▼▼▼

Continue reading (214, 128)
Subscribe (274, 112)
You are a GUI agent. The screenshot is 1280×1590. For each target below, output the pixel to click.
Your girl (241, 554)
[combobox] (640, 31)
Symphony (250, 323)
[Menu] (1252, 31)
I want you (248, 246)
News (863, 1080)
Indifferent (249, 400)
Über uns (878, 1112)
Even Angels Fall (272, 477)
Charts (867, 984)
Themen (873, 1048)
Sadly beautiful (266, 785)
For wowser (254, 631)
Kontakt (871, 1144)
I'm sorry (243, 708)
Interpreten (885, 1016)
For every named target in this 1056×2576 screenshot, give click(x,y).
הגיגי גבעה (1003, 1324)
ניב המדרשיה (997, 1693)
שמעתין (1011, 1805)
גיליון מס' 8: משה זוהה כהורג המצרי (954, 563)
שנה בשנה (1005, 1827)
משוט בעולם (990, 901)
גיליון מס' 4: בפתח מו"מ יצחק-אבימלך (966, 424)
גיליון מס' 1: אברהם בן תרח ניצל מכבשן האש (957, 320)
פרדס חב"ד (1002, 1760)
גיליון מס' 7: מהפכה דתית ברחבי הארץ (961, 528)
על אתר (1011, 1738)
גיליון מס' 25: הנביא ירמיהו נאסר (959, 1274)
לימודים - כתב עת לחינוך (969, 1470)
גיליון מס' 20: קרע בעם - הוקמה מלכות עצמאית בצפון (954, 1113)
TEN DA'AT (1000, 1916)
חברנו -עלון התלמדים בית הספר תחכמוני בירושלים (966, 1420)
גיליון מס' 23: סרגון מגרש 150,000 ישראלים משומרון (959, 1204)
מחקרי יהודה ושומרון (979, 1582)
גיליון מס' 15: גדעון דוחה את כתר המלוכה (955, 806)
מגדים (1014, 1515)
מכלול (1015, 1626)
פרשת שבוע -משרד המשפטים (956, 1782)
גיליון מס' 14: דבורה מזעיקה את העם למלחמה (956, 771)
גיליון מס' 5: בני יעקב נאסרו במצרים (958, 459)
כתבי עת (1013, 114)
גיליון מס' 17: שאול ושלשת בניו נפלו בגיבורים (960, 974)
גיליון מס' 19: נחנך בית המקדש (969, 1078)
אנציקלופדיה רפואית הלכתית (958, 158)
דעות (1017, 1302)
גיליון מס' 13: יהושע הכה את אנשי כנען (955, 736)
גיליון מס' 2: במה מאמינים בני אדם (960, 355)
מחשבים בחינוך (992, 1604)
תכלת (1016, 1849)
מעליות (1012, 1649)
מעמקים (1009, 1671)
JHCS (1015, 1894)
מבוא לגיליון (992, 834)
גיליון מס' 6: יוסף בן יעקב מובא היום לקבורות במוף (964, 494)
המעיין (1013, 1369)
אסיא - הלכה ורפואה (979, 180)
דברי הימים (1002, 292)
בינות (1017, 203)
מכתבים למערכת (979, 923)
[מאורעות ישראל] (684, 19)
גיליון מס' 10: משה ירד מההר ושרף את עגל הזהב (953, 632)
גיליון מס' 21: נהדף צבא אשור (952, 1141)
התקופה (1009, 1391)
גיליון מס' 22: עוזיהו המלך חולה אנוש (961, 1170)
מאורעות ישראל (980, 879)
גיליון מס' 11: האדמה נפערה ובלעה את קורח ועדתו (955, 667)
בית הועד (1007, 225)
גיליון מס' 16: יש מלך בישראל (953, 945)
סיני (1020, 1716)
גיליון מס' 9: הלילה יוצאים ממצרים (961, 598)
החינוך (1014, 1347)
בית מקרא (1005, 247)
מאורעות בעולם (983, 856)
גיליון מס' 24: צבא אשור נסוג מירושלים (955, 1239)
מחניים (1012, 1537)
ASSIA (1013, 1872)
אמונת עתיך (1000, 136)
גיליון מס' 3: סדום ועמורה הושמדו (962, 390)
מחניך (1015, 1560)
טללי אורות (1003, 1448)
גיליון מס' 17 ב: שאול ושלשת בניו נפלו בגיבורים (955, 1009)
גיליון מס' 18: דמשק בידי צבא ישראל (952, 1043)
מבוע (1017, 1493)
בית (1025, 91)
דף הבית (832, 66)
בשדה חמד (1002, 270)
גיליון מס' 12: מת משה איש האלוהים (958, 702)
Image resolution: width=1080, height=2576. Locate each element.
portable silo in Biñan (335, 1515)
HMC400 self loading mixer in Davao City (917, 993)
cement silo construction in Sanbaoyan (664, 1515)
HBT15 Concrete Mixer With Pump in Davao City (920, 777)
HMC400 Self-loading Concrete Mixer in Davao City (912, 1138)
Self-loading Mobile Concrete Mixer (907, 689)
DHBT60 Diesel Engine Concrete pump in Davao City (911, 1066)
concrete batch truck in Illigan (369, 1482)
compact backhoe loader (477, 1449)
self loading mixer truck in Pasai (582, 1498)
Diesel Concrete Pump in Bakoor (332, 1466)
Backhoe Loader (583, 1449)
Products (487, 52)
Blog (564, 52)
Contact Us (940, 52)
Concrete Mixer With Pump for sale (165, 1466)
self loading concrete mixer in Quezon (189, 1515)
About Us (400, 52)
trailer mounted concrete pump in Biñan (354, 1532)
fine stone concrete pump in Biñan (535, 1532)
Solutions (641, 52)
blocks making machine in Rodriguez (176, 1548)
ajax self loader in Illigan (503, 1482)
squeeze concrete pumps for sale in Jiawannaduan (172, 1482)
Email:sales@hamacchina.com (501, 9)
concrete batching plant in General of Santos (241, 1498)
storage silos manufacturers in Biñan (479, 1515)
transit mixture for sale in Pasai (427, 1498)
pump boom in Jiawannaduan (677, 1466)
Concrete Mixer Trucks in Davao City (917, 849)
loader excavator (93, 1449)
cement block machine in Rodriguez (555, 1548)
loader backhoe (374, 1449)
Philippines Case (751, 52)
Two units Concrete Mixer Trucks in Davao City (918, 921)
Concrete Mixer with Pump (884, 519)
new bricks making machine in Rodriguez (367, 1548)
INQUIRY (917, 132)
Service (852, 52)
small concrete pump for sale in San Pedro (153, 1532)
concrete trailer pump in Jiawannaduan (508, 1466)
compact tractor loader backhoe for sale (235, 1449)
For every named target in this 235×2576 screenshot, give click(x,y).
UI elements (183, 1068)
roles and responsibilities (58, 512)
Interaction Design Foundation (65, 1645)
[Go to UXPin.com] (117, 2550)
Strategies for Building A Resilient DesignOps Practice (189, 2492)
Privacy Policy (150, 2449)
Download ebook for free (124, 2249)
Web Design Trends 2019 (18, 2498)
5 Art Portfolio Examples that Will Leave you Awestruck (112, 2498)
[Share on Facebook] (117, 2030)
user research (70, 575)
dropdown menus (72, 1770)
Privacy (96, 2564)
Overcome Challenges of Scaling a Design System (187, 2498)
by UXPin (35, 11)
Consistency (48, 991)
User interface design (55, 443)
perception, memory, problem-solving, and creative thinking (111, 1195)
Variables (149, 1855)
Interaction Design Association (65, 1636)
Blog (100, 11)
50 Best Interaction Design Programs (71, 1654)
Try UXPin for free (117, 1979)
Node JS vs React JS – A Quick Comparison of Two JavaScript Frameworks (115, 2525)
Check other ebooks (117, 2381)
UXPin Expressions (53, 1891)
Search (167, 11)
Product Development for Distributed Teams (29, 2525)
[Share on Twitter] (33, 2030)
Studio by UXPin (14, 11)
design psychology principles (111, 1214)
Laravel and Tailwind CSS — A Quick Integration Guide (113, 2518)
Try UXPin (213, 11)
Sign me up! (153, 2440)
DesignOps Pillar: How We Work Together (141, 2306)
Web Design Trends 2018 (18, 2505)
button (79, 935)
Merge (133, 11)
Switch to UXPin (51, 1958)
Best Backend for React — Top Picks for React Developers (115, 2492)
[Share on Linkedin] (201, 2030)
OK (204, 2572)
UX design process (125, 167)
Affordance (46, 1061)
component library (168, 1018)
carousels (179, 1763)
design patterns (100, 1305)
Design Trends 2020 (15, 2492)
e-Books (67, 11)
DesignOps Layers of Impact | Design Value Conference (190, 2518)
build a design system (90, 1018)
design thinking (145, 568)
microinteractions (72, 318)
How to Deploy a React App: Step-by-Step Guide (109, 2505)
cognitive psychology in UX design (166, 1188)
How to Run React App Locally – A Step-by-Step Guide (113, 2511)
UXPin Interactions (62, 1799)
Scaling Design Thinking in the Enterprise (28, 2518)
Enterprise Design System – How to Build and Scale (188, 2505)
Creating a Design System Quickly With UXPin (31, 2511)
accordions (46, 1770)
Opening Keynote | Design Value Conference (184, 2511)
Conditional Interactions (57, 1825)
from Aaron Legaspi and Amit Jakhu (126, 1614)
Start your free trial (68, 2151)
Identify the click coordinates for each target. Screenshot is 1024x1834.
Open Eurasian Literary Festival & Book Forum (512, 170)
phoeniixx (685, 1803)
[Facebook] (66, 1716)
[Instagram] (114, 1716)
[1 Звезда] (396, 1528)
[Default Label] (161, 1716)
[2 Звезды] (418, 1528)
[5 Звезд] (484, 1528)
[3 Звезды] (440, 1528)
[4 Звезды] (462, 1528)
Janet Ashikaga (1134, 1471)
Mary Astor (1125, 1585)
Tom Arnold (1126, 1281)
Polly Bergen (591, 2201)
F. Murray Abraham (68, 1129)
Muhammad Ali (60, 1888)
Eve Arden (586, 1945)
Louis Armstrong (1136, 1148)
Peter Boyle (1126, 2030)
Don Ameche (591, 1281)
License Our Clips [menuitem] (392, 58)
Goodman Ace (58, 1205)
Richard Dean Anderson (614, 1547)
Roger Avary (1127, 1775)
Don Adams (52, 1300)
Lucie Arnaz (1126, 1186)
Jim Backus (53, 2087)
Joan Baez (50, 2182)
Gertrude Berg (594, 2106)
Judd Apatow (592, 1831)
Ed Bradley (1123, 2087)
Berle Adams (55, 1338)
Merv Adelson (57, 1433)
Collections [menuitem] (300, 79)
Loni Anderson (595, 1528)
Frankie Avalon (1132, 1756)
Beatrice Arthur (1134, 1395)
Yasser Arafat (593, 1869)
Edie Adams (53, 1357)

▲▲▲

**What the task asks**
Output only the lines from the top of the entries through the one holding "הגיגי גבעה (1003, 1324)", copied exactly.

**Result**
Continue reading (214, 128)
Subscribe (274, 112)
You are a GUI agent. The screenshot is 1280×1590. For each target below, output the pixel to click.
Your girl (241, 554)
[combobox] (640, 31)
Symphony (250, 323)
[Menu] (1252, 31)
I want you (248, 246)
News (863, 1080)
Indifferent (249, 400)
Über uns (878, 1112)
Even Angels Fall (272, 477)
Charts (867, 984)
Themen (873, 1048)
Sadly beautiful (266, 785)
For wowser (254, 631)
Kontakt (871, 1144)
I'm sorry (243, 708)
Interpreten (885, 1016)
For every named target in this 1056×2576 screenshot, give click(x,y).
הגיגי גבעה (1003, 1324)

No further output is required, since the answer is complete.